Infelizmente quando penso sobre
nosso contexto fico com a impressão que vivemos, em todos os níveis,
na reprodução de feudos e suas aristocracias, na prática de
favores e de relações de dominação, que vai além das esferas do
Estado e perpassa nossas relações cotidianas, quando direitos viram
favores e, quando a coisa pública torna-se pessoal. Nessas ocasiões
a noção de direitos se confundem com a vontade do soberano que
ignora a condição do outro. Chama
atenção neste contexto os utópicos e muitos revolucionários -
quase sempre filhos da aristocracia que por um sentimento de
compaixão e pela confusão de verem duas realidades – se põe a
falar em nome daqueles que veem em fotografias ou nos versos de João
Cabral de Melo Neto.

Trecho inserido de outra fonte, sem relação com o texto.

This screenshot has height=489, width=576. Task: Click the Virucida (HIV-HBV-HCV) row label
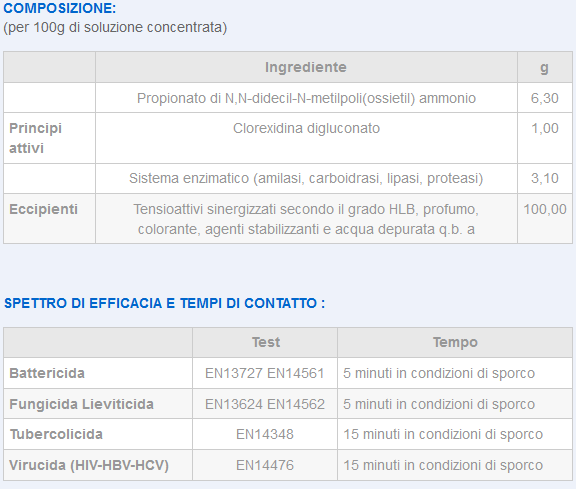click(x=98, y=465)
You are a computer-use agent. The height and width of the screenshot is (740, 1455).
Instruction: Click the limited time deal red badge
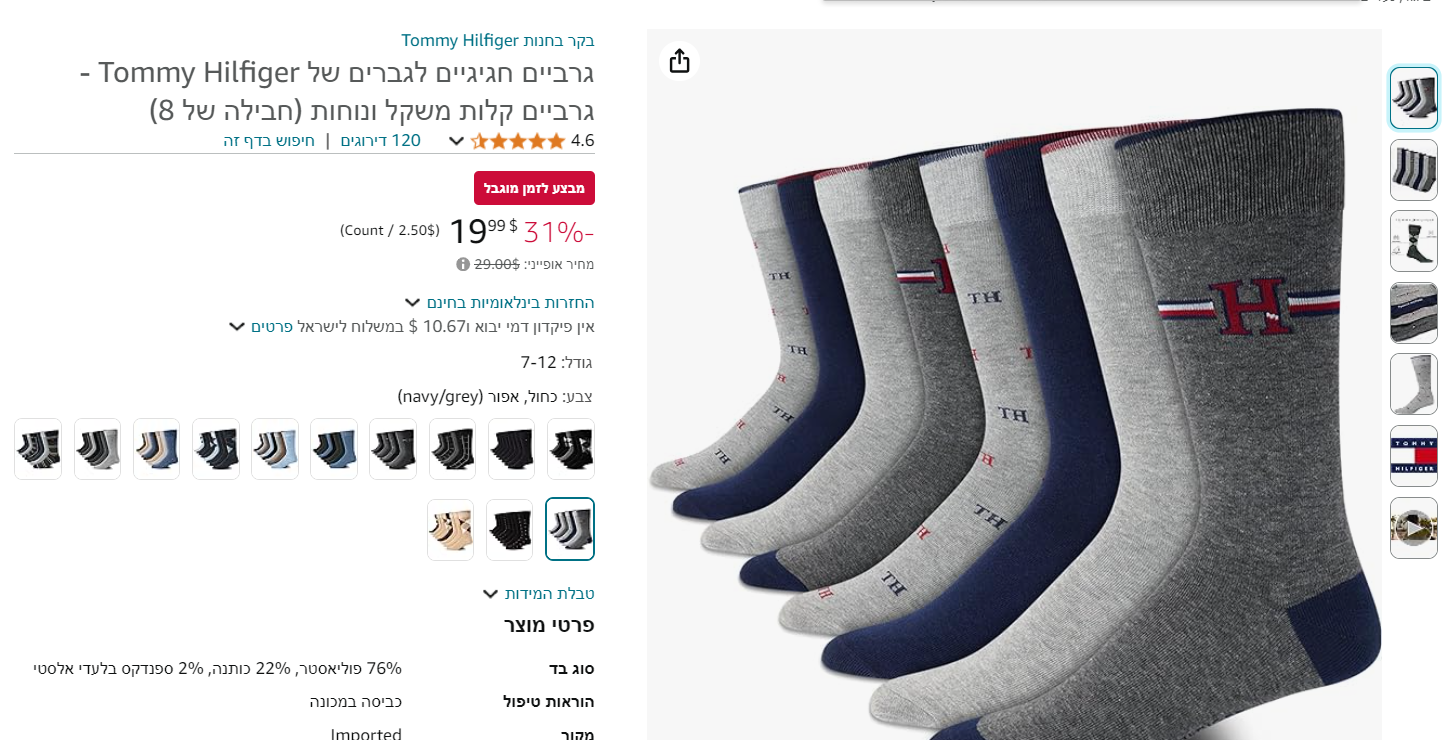[x=534, y=188]
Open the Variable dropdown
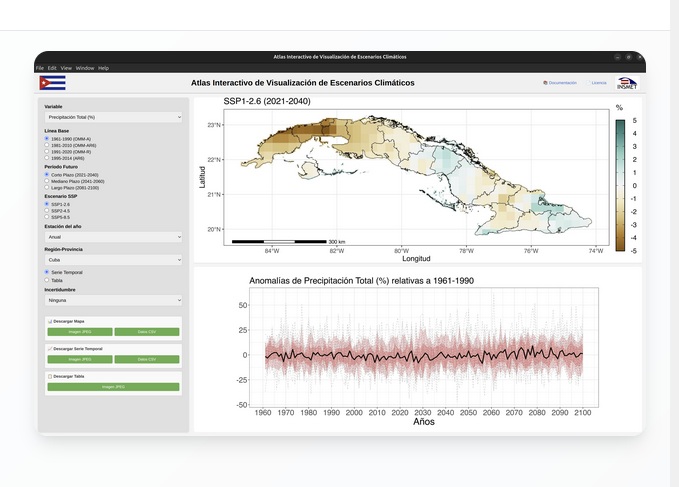Viewport: 679px width, 487px height. pos(113,117)
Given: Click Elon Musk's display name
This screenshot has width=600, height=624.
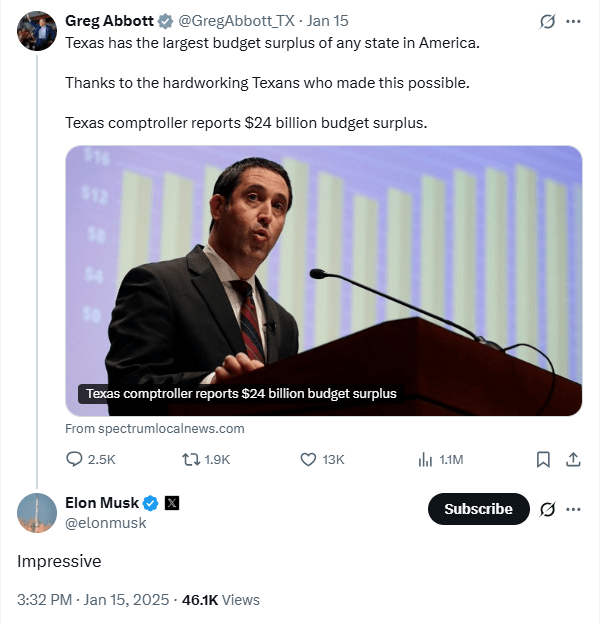Looking at the screenshot, I should [101, 503].
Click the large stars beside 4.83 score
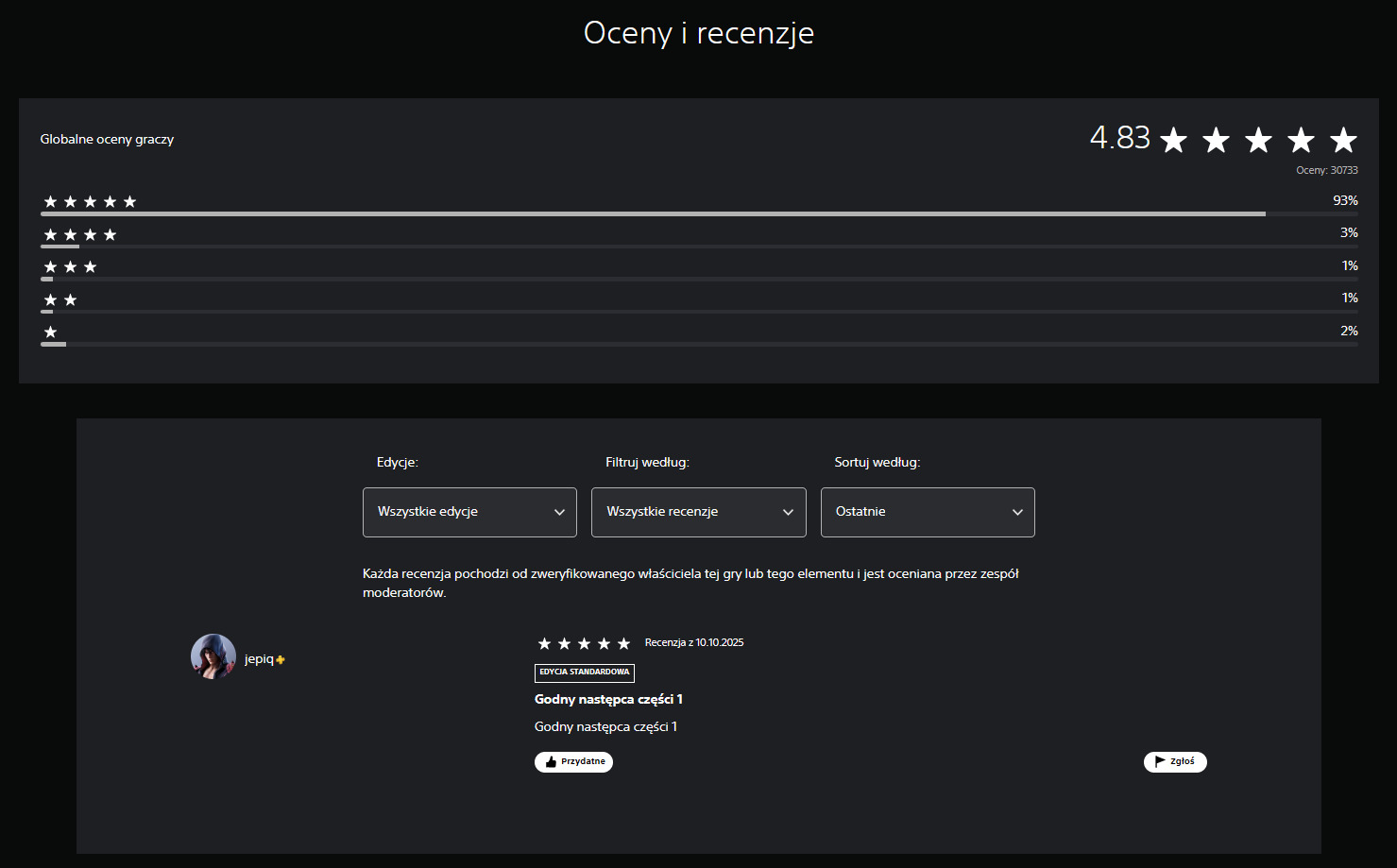The width and height of the screenshot is (1397, 868). [1257, 141]
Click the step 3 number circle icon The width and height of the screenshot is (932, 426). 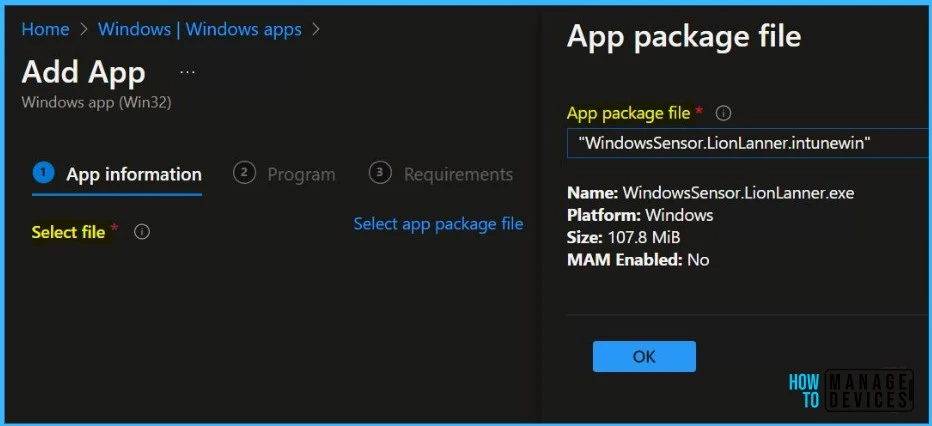[380, 173]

Mas tem mesmo a coragem de quebrar com suas
próprias estruturas? Um bom exemplo é quando estes segmentos chegam
no aparelho do Estado. Alguma coisa acontece que seus discursos
mudam. Um bom exemplo é que temos hoje no poder.

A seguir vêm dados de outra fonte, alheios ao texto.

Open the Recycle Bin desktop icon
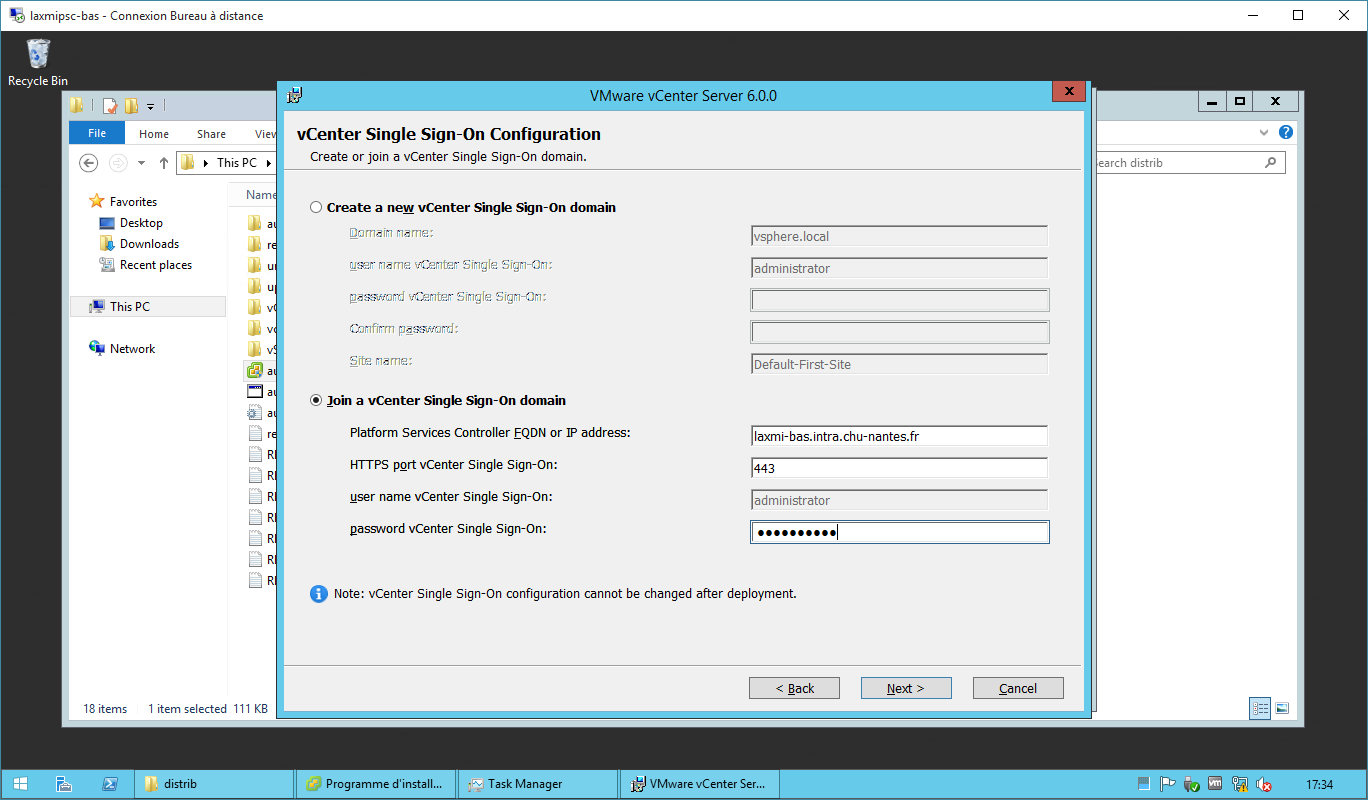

O que é interessante neste
momento é que vivemos os dois lados da mesma moeda. Significa que
tivemos oportunidades de construir cheches, escolas, quebrar velhas
práticas do vício político, no entanto, o jogo do que é mais
conveniente e mais “tranquilo” prevaleceu e nós – que sempre
nos furtamos à responsabilidade – acreditamos que as coisas são
assim e pronto. Ou como costumo ouvir: “cada um faz o seu, eu faço
o meu”. Pena que este sábio não saiba responder o que fazer
quando o desemprego bate na sua porta e na porta do vizinho e do seu
irmão, dos sobrinhos e de 9,1 milhões de brasileiros. Isto acontece
porque não estamos, ainda, preocupados com o futuro sustentável. O
progresso não é minhas 72 prestações do automóvel e tudo isso
fica comprometido quando se vive períodos de crise. Volta-se para o
ônibus, porque não pode pagar a gasolina e as prestações do
carro, põe-se a culpa num político, mas esquece que o próprio no
passado defendia o que se criticava, quando na verdade tudo estava
sendo jogado para debaixo do tapete.
Teria muito mais coisa a debater,
mas termino sobre a perspectiva que vivemos um totalitarismo
supra-ideológico. Vivemos o totalitarismo do imediatismo, do
“salve-se quem puder”, regime dos fatalismos existenciais, na
reprodução vazia de imagens que não fazem o menor sentido, porque
estamos mais preocupados em mostrar o que não somos, do que viver
daquilo que somos. Nessa preocupação não há espaços para
resolução de problemas coletivos, da consolidação de direitos –
que muitos que acreditaram chegaram a dar a própria vida. Enquanto
isso – esclarecidos ou não – esperamos pelo outro e, o outro
espera, igualmente, que alguém faça. Somos covardes esclarecidos
com medo de conduzimos nossa própria existência.